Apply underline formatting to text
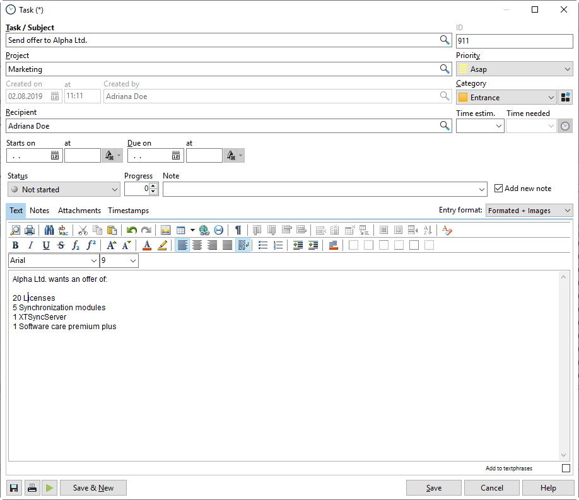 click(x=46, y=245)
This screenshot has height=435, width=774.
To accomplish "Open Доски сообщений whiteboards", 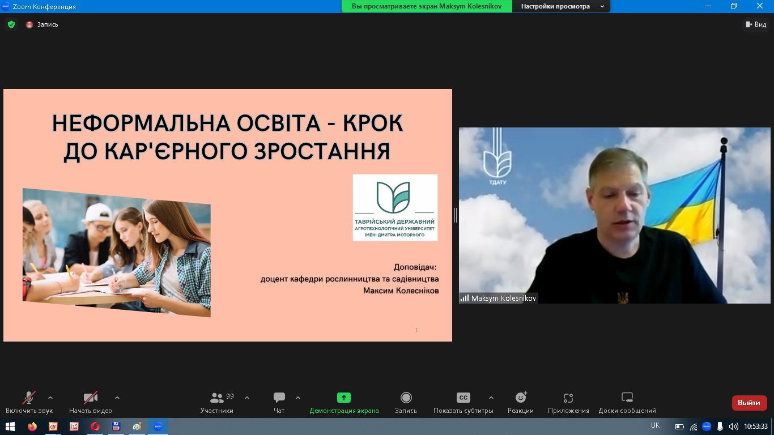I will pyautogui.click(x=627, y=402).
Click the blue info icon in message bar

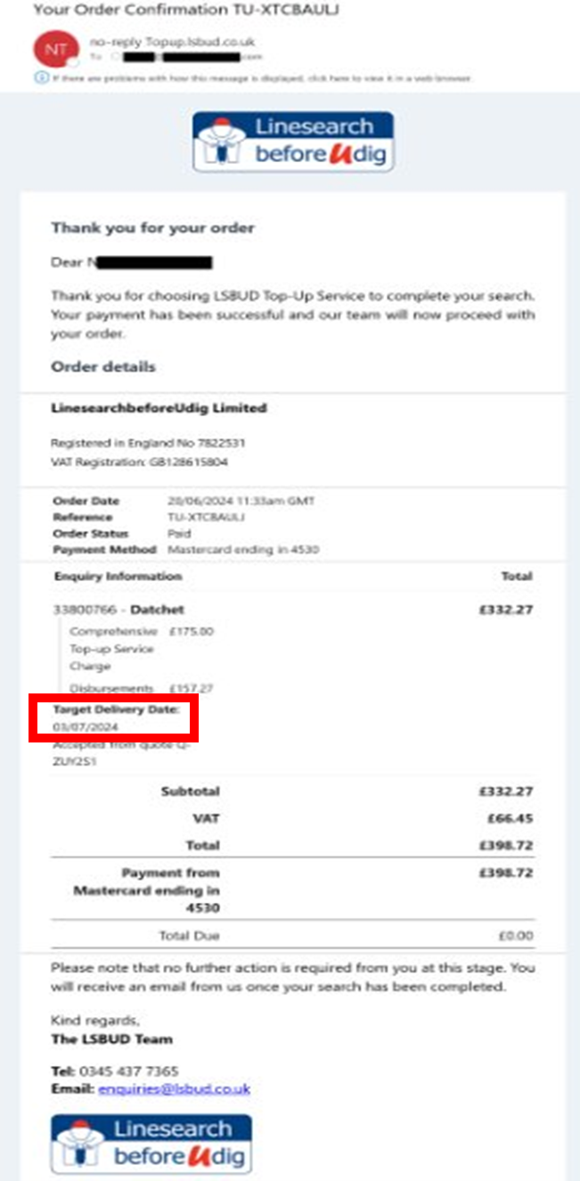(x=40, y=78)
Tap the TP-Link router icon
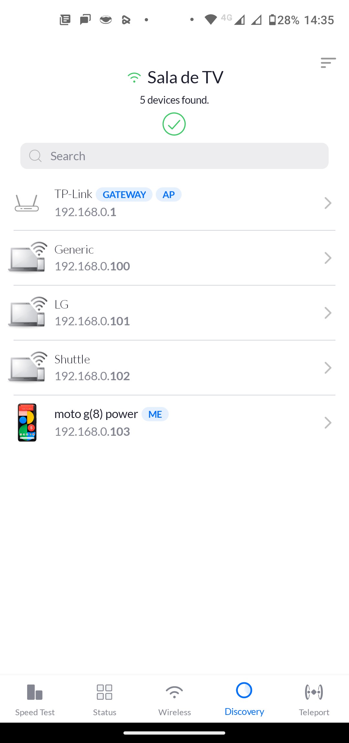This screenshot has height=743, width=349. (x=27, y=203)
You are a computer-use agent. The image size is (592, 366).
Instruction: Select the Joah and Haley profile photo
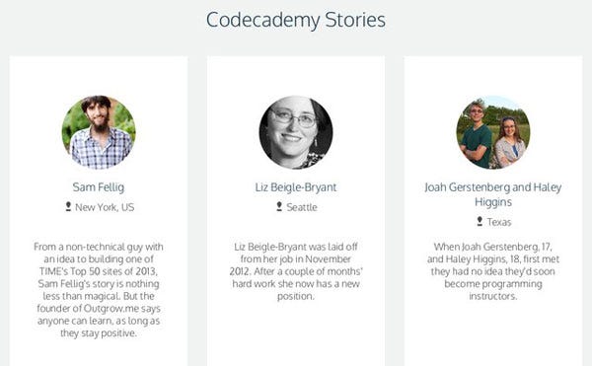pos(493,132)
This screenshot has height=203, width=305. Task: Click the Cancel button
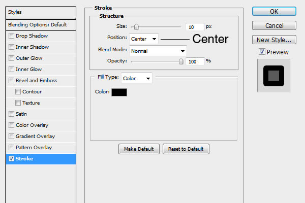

☆ ☆ ☆ ☆

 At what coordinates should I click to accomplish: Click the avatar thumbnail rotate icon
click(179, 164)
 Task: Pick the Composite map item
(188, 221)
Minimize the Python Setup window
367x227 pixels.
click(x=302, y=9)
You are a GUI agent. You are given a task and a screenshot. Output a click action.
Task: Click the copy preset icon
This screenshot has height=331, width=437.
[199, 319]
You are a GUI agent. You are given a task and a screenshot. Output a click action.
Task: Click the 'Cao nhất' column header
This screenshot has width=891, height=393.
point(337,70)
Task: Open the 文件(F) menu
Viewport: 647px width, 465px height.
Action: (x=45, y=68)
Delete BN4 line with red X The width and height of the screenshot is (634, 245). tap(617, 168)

☆ ☆ ☆ ☆

» **TASK STATEMENT**: Above are the entries. Output exactly the lines beginning with the line that has "This screenshot has height=331, width=437." and ending with the line that has "Delete BN4 line".

» **EXPECTED ANSWER**:
This screenshot has height=331, width=437.
[199, 319]
You are a GUI agent. You are given a task and a screenshot. Output a click action.
Task: Click the 'Cao nhất' column header
This screenshot has width=891, height=393.
point(337,70)
Task: Open the 文件(F) menu
Viewport: 647px width, 465px height.
Action: (x=45, y=68)
Delete BN4 line with red X The width and height of the screenshot is (634, 245). tap(617, 168)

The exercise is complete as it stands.